What is Fungal Acne?
Have you ever had a breakout that wouldn’t go away for weeks, maybe even months, no matter which products you threw at it? Did it consist of a lot of small bumps? Was it a little itchy?
What you had might not have been real acne at all, but a condition known as pityrosporum folliculitis. Though it looks nearly identical to bacterial acne, this breakout is caused by the fungus pityrosporum, also called malassezia—that’s why many have nicknamed it fungal acne.
“People call it fungal acne because it does look like acne,” Adam Friedman, a dermatologist at the George Washington University School of Medicine, told Gizmodo. “It can even confuse the well-trained eye of a dermatologist sometimes.”
Because malassezia fungi love oil, they’ll most often congregate in the T-zone (forehead, nose, and chin), but also cause breakouts elsewhere on the face and on the chest, back, and shoulders. They also grow exceptionally well in warm, humid conditions, making pityrosporum folliculitis much more common in summertime and in hot, sticky climates (Singapore and the Philippines, both with warm and humid climates, have the highest rate of Google searches for “fungal acne”). Malassezia also thrives if you sweat a lot. without the proper treatment, a fungal breakout can persist for years.
What is the difference fungal acne and other forms of acne?
Well, fungal acne is not acne at all. Zeichner says it’s truly an infection of the hair follicle. Some other differences include intense itching and placement. Inflammatory acne tends to affect the face and is usually either due to increased oil production, follicular plugging, excess bacterial growth of propionibacterium acnes, or hormonal changes. Fungal acne, on the other hand, frequently appears as uniform papules and pustules on the chest and back or in areas of occlusive clothing.
How to treat Fungal Acne?
Benzoyl peroxide and salicylic acid, are two common over-the-counter topical treatments for bacterial acne, won’t necessarily make the condition worse, they probably won’t make it any better, since they don’t target malassezia.

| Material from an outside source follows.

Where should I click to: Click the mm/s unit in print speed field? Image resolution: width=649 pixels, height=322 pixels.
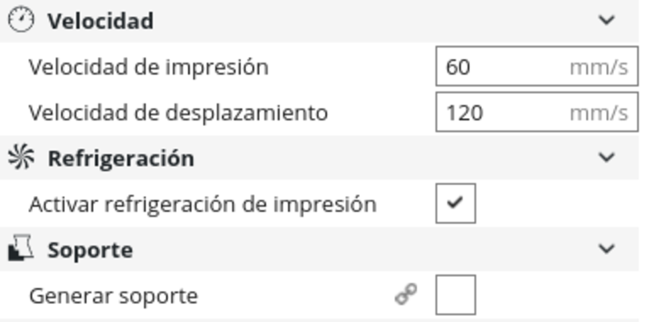point(598,67)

Plus, as the post on cult-favorite blog Simple Skincare Science points out, those two products are often formulated with chemical compounds that malassezia feasts on, allowing the fungi to thrive even more.
Beyond curating your skincare products to cut out ingredients that feed the fungus (you can see a list of such ingredients here), Friedman suggested using dandruff shampoo on the affected area. Dandruff is also caused by malassezia fungus—just by a different species of the bug—so a shampoo like Head and Shoulders, which contains the antimicrobial ingredient zinc pyrithione, could help to fight off a fungal breakout. Even more effective are shampoos like Nizoral that contain a compound called ketoconazole, which is known to kill every species of malassezia.
If you want to know more about this type of skin problem you can check it on this website here, she post a very long article but I think it is very useful when you try to cure your skin problem
What to avoid?
- Amino acids (only when paired with fatty acids)
- Benzoyl peroxide (can dry out the skin, helping malassezia spread)
- Esters (they’re a combo of fatty acid + alcohol; end in -ATE; for ex, isopropyl palmitate, glyceryl stearate etc)
- Fatty acids (lauric, linoleic, linolenic, myristic, oleic, palmitic, stearic)
- Hydrogenated oils (they contain fatty acids)
- Oils (they contain fatty acids – there are only 3 exceptions to this rule, listed below)
- Polysorbates (you guessed it, they have fatty acids)
What you can use
- Caprylic/Capric Triglyceride (includes MTC oil – coconut oil is no-no)
- Exfoliating acids (glycolic, mandelic, salicylic)
- Fatty alcohols (cetyl alcohol, cetearyl alcohol, stearyl alcohol… who said alcohol was bad?!)
- Lactic acid-producing bacteria (bifidobacterium, lactobacillus, lactococcus…)
- Petroleum-based ingredients (think vaseline and mineral oil – no fatty acids there!)